L’affaire Nikitine, du nom de cet ancien officier qui a révélé en 1996 l’ampleur de la pollution provoquée par la Flotte du Nord, est significative, accusé de trahison, l’homme a passé onze mois en prison et n’a été que récemment acquitté…, l’armée n’aime pas que l’on fouille ses petits secrets.
Ancienne employée du complexe militaro-industriel aujourd’hui à la retraite, Galina Loukianova, 55 ans, s’occupe du secrétariat local du Comité des mères de soldats, une organisation créée lors de la première guerre en Tchétchénie, elle sait exactement ce qu’elle veut :
– “Planter des petites graines pour que la démocratie s’implante dans le pays”…
Faute de moyens, ses actions se limitent à quelques colloques à l’université :
– “J’ai envie de secouer les jeunes de mon âge, mais une maladie folle s’est installée dans leurs esprits : l’apathie, et je ne suis pas sûre qu’il y ait un remède contre cela. A 150 kilomètres de Mourmansk, de l’autre côté de la frontière, les Norvégiens vivent trente fois mieux que les habitants de cette ville désespérée mais si attachante. Je vais vous raconter une aventure peu connue, mais qui peut se reproduire n’importe où, n’importe quand…, c’est une histoire typiquement russe”…
Et la voilà qu’elle se met à m’expliquer la folle aventure du croiseur russe Murmansk… :
– “Entré en service en 1955 à l’époque soviétique, dans la Flotte du nord, il fut déclassé en 1989. Bien fatigué, il devait être remorqué en Inde pour y être démantelé en 1994. Mais voilà, chemin faisant, il a rompu sa remorque et s’est échoué sur les côtes norvégiennes du Finmark. Il y restera de longues années, bouffé par le sel et malmené par les vagues. Une épave de plus pensez-vous ? Oui, mais pas n’importe laquelle. Dans les années 2000, le journal norvégien Afptenposten a révèlé qu’elle contenait des substances radioactives fort dangereuses pour l’environnement ; les esprits se sont échauffés et les associations écolos ont donné de la voix. Pour calmer le jeu, les autorités norvégiennes ont décidé de démolir le Murmansk sur place, en prenant d’infinies précautions. Comme le cadavre étai difficile d’accès, la société AF Decom, responsable du chantier, a entrepris en 2009 un travail préparatoire gigantesque consistant à créer une double enceinte autour de l’épave, pour la désenvaser, l’assécher, autant que possible… et l’éliminer morceau par morceau. Le croiseur ayant un tirant d’eau de 8,50 m, ce ne fut pas une mince affaire car le bâtiment mesurait 210 m de long… C’est ce qu’on voit sur ces photos, regardez-les bien, elles parlent d’elles-mêmes. Le chantier préparatoire a duré plus de trois ans, ce n’est que durant l’été 2012 que le vrai travail de démolition a commencé. Ce navire peut souvent être trouvé dans diverses collections de photos de navires submergés. Et il était en effet tout un spectacle” !
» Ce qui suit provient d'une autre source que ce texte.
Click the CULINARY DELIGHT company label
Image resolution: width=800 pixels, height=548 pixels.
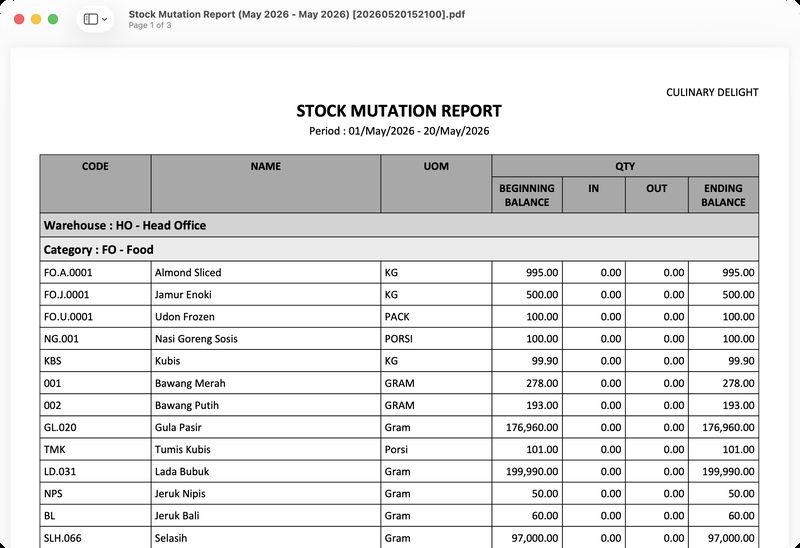pos(712,92)
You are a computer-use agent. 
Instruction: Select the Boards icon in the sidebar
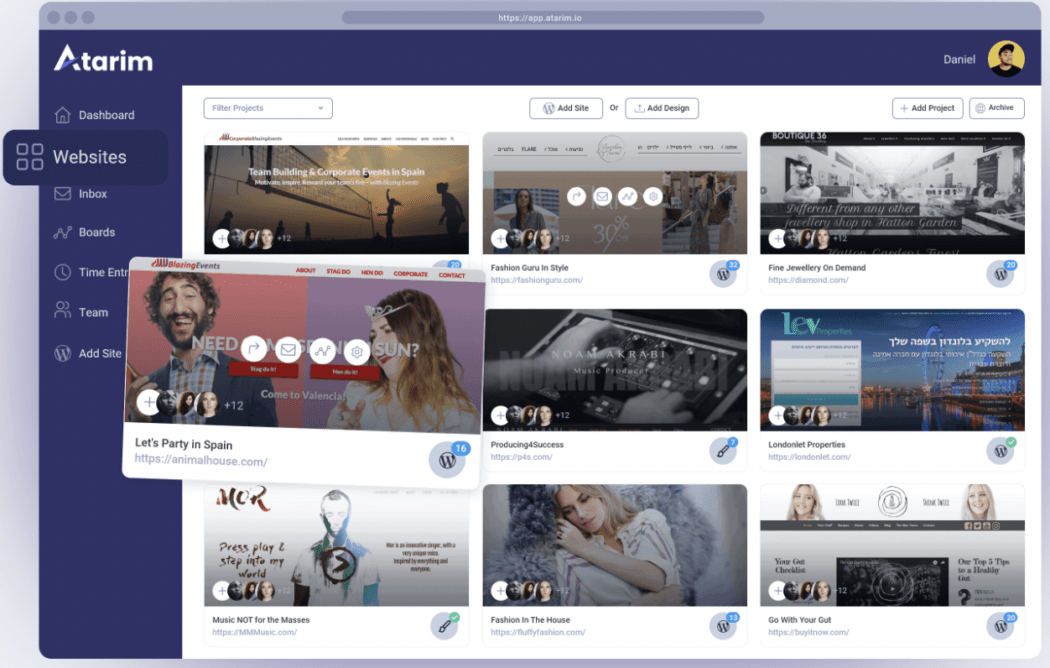coord(62,232)
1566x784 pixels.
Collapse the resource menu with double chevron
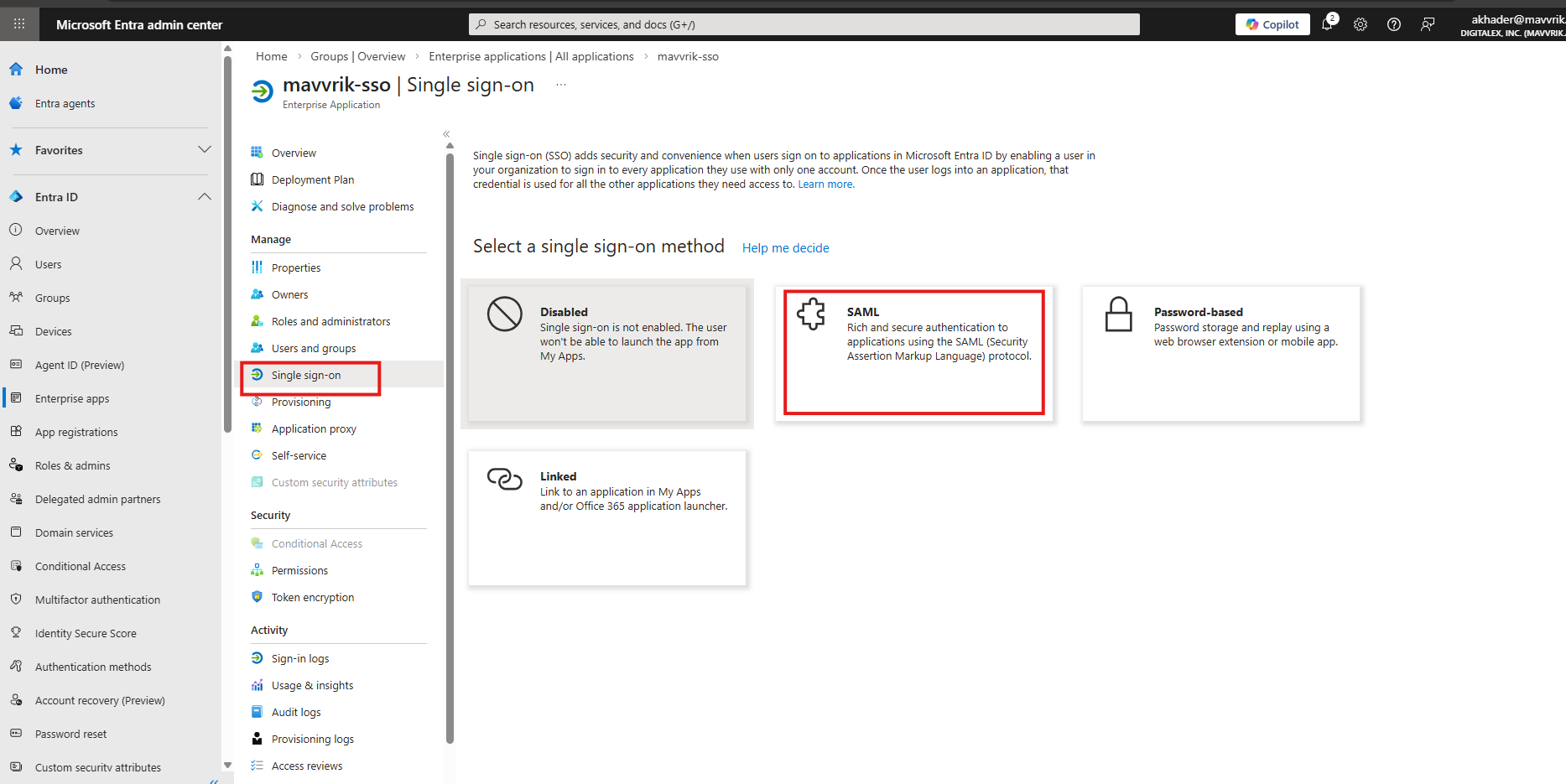pyautogui.click(x=446, y=134)
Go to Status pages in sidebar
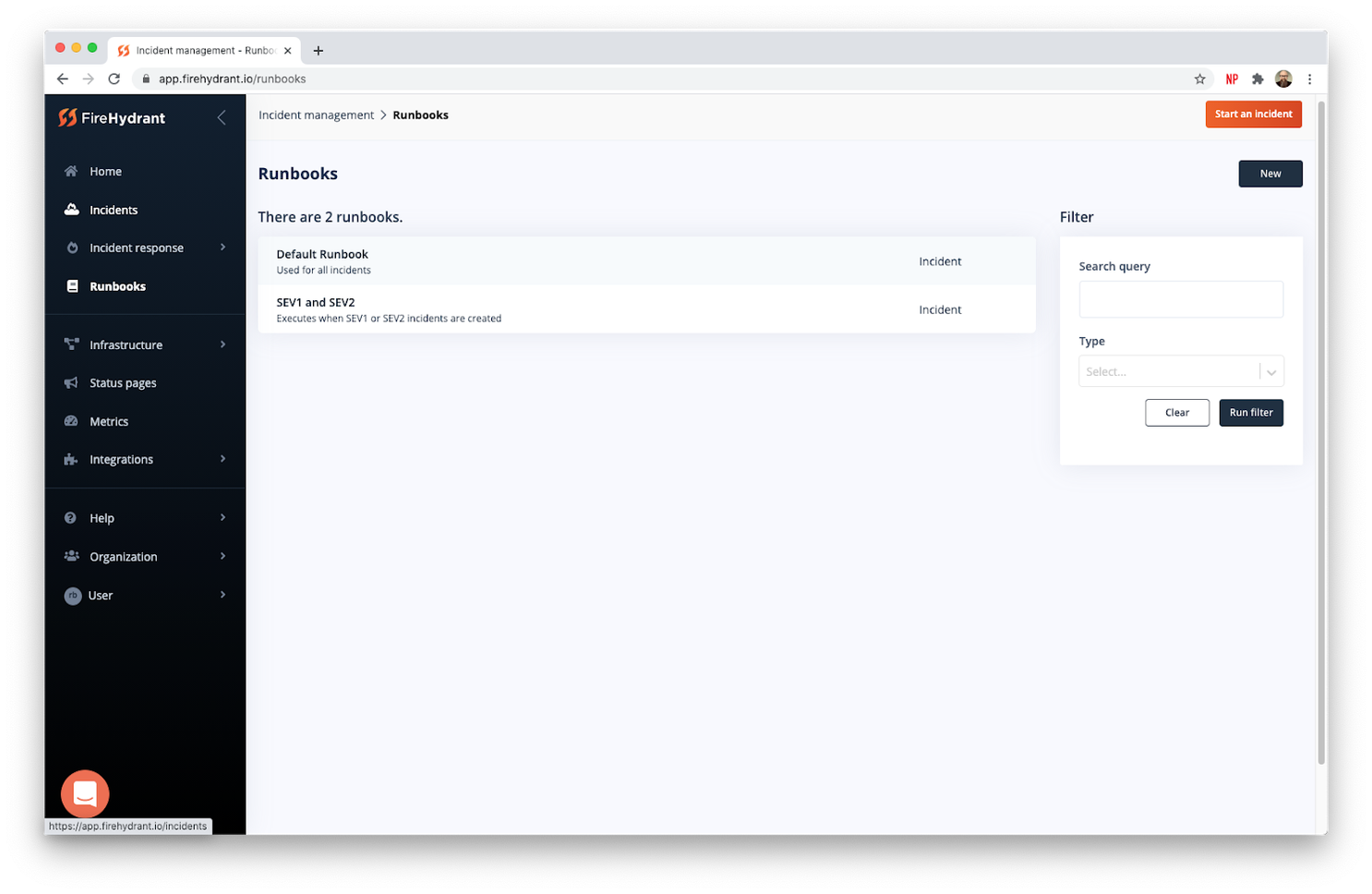1372x894 pixels. pos(123,383)
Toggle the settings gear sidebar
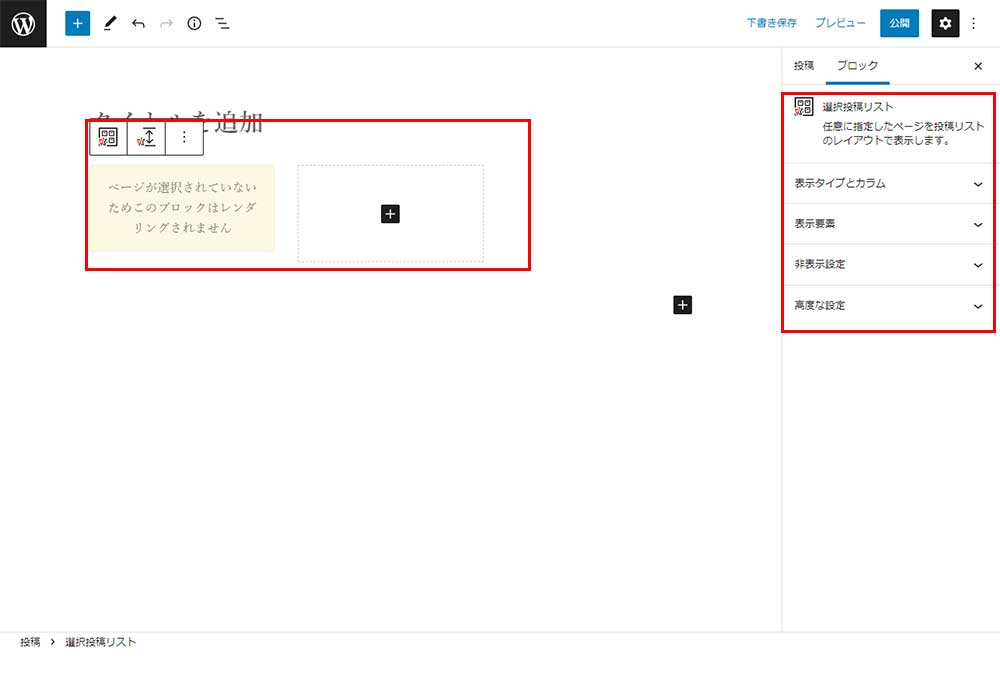 pyautogui.click(x=945, y=23)
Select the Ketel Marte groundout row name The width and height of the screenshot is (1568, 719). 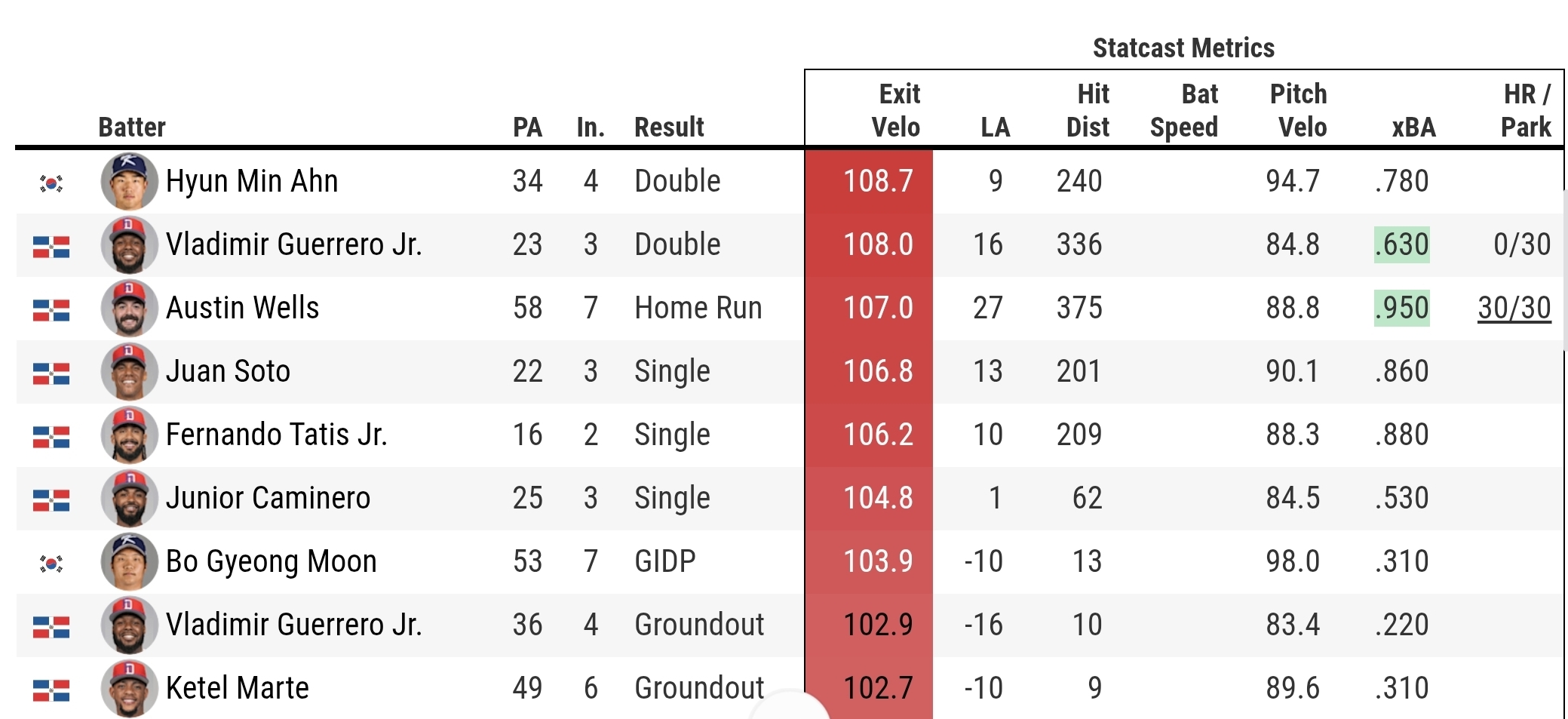(x=237, y=688)
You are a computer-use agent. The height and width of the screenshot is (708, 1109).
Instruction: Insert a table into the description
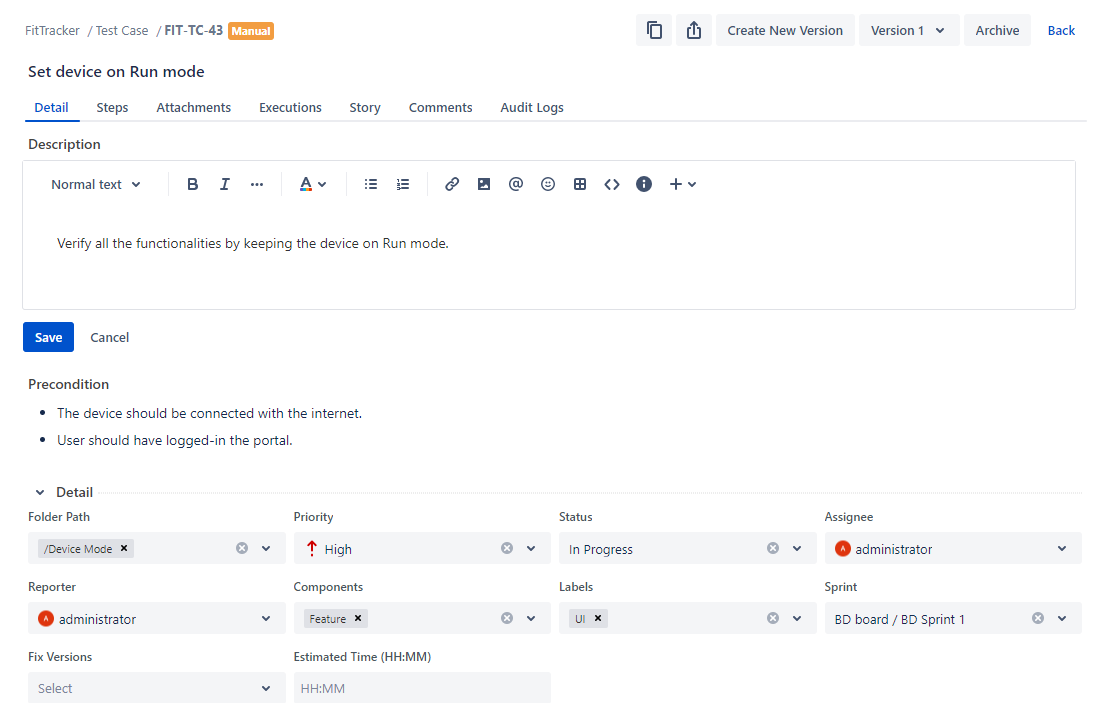coord(580,184)
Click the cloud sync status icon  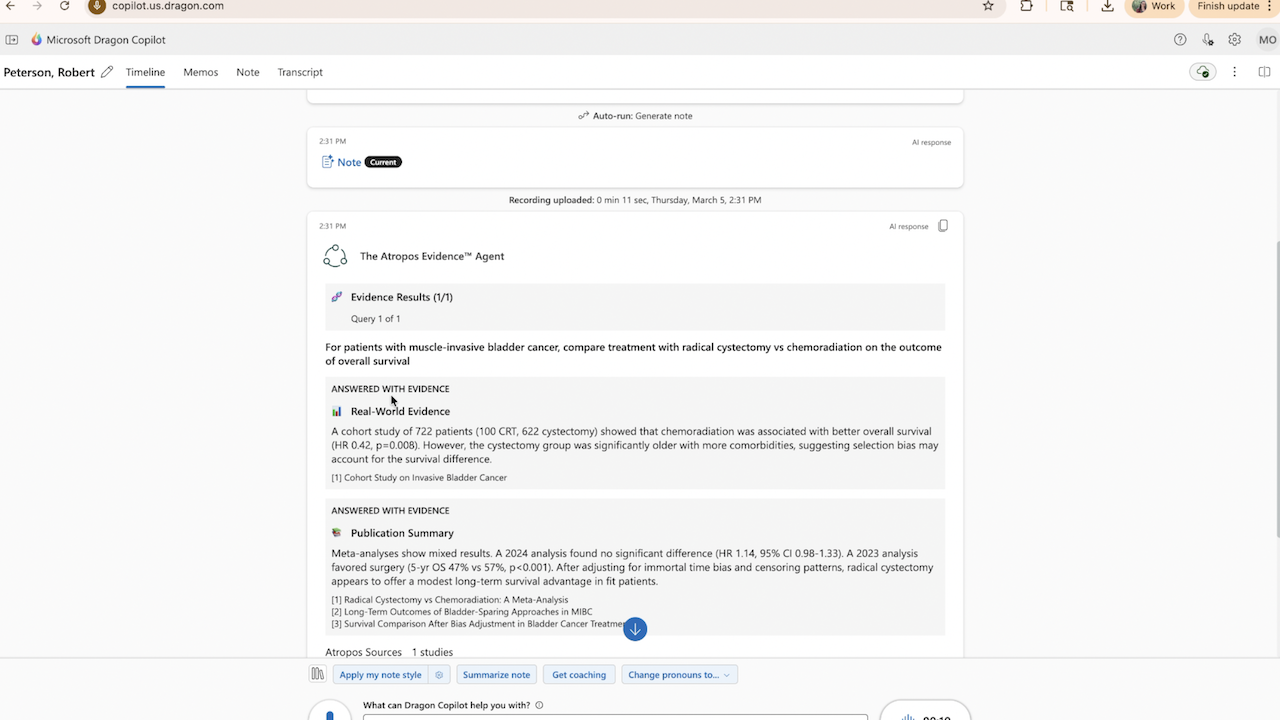point(1203,72)
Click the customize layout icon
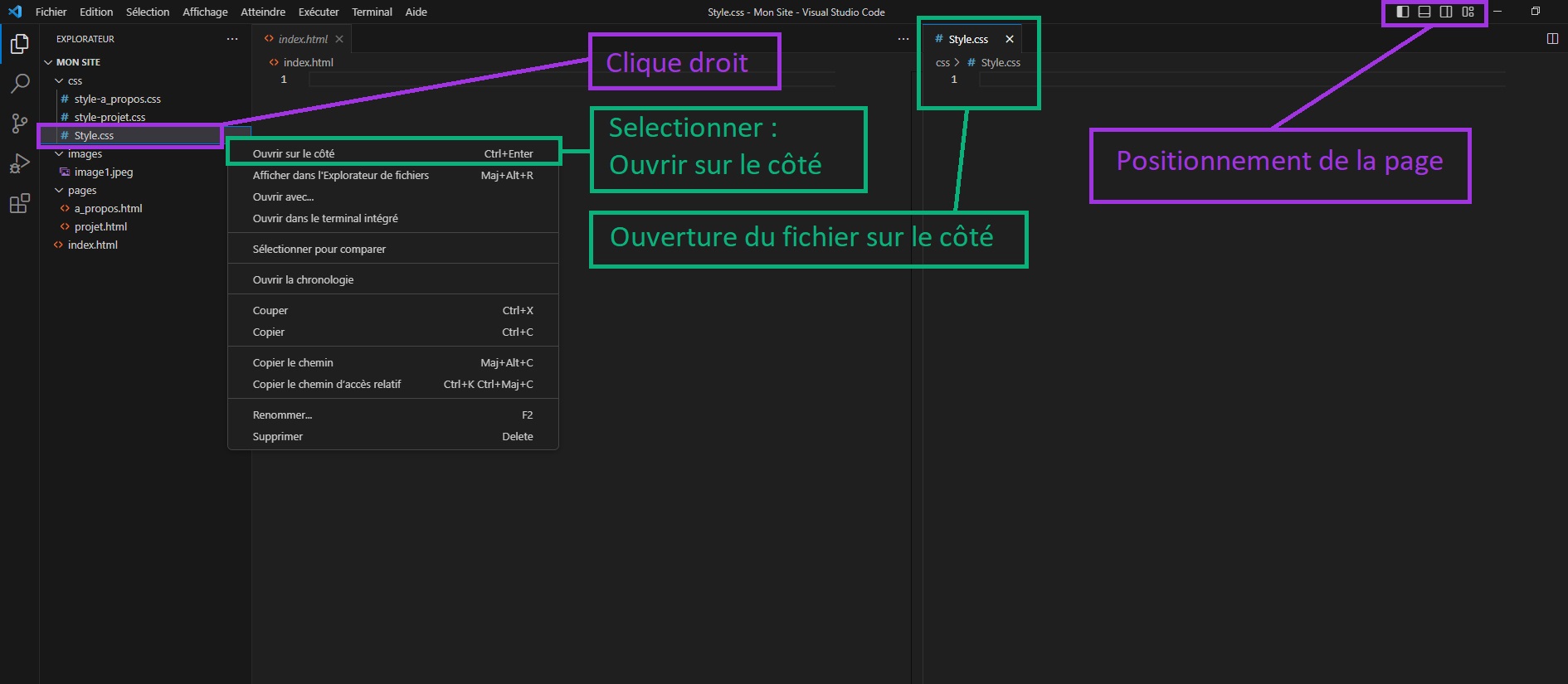This screenshot has height=684, width=1568. click(1468, 12)
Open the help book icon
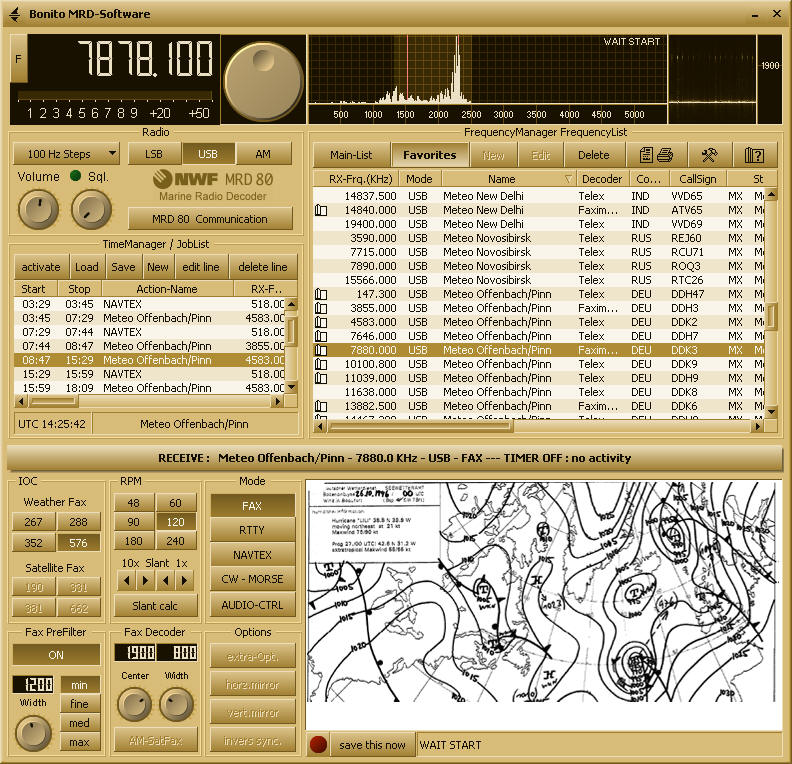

Cette fierté de toute la flotte russe était comme échoué, debout avec ses armes, comme essayant de protéger les fjords de Norvège.
À l’époque soviétique, il était l’un des rares bateaux qui ont navigué autour du monde et ont visité de nombreux ports étrangers.
Avec onze croisières autour du monde dont une grande part le long de la ligne d’équateur…, beaucoup de marins russes rêvaient de faire partie du “Mourmansk”.
Son histoire a commencé à l’époque de la Seconde Guerre mondiale…, en 1943, il était l’un des navires américains et anglais “donnés” à l’URSS pour être utilisés dans le nord pour escorter et protéger les convois alliés et assurer la protection des côtes. Tous ces navires avaient été construits à l’époque de la Première Guerre mondiale, l’un d’eux était le croiseur américain “Milwaukee”.
Quand il est arrivé à Severomosrsk, il a été rebaptisé du nom d’une ville russe : “Mourmansk”.
Après la guerre, il a été rendu à son ancien propriétaire américain.
Mais ce n’est pas la fin de l’histoire…, en fait ce n’est que le début…, le “Mourmansk” a ressuscité sous la forme d’un croiseur construit après la guerre, de même que d’autres navires destinés à relancer la marine soviétique.
Son déplacement total était 16.300 tonnes, ses dimensions : longueur 210 m, largeur 22 m…, il était armé de douze canons en deux tourelles triple de proue… et deux tourelles triple de poupe d’un calibre de 152 mm, s’y ajoutaient douze “weapons” de 100 mm, trente-deux canons de 37 mm, et cinq quintuples lance-torpilles de 533 mm…, sa vitesse était de, maximum :31,5 noeuds.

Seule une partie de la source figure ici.